Some of the allegations were brought to light when an Internet user posting under the name "True Blue" on a police-related Web site sought advice. A source told the Telegram & Gazette that "True Blue" is a Warren police officer.

"What do you do when a fellow officer points a gun to your head with one in the pipe, safety off, finger on the trigger, and the hammer back?" the posting reads.

Other officers, including one who initially used a Warren police badge as an online icon before switching to a cartoon pig, responded online. Some advised the questioner to take up the question with his superiors.

A source said the officers brought their allegations to the attention of Police Chief Glenn F. McKiel several times, but "nothing was done."

Chief McKiel has not returned more than a dozen calls seeking comment over the past four weeks.

Sgt. Bednarz has not been at work for close to three weeks, though it is unclear whether he is on a scheduled vacation or absent from work for some other reason. Efforts to reach him were unsuccessful.

Sgt. Bednarz and all other fulltime Warren officers are members of Local 117 of the Massachusetts Coalition of Police. Union officials declined to comment.

Selectman Marc W. Richard declined to say whether the payroll warrants he has signed in recent weeks have included salary for Sgt. Bednarz.

Selectmen have denied any involvement in the investigation, though one police source said officers told board members of their concerns.

"We don't run the police department," Mr. Richard said recently, though he added that the board is the hiring and firing authority under local bylaws. He said board Chairman David Delanski is in contact with Chief McKiel and informs fellow selectmen of developments, though there have been none.

Richard said if there is a problem, a "process will be followed." He said he would not comment until the matter becomes public.

"It'll all come out in the wash," he said.

The board recently signed a new three-year pact with Chief McKiel, weeks after he was named as the top choice of a police chief search committee in Carlisle. According to the Carlisle Mosquito, an online newspaper, Carlisle selectmen appointed acting Police Chief John Sullivan after public outcry in opposition to the search committee's recommendation.

In a letter to the Mosquito, McKiel said he has "great support" in Warren and works "for and with great people." Under the new agreement, McKiel's salary will climb to $80,000 annually.

In late 2002, then-Officer Bednarz was a semifinalist for the chief's job. But Chief McNeil got the post.

In 2003, the new chief asked selectmen to promote Officer Bednarz to sergeant. Sgt. Bednarz joined the department as a part-time officer in July 1999 when he was 19 years old.

When he was selected for the promotion, Chief McKiel told selectmen Officer Bednarz scored the highest of all of the candidates who took the exam. Bednarz also wowed a review panel composed of Chief McKiel and three area chiefs. At that time, Officer Bednarz said he had an associate's degree and was working toward a bachelor's degree. It is unclear whether he has completed that degree.

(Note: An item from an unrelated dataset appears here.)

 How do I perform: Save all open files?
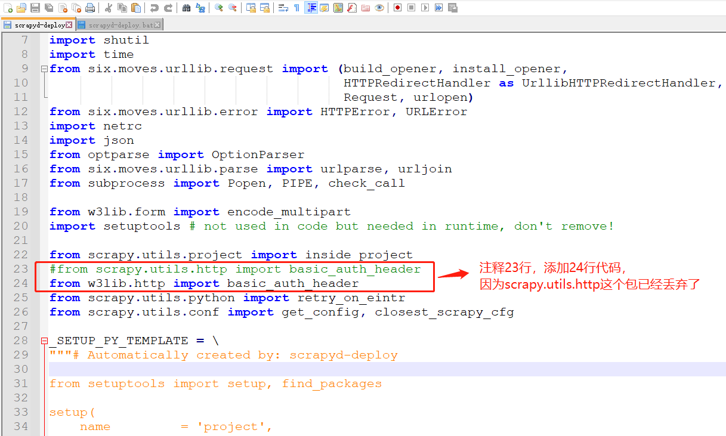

A police source said officers were interviewed by state troopers from the Auburn-based detective unit of Mr. Conte's office. The source said it is not known what the district attorney's office plans to do, if anything, with the information they provided.


----------



## 94c (Oct 21, 2005)

this was posted last month under safety issues


----------



## SOT (Jul 30, 2004)

Uhhhh ohhhh
IA here we go again


----------



## Piper (Nov 19, 2004)

we all need to remember that people other than "us" can read this web-site


----------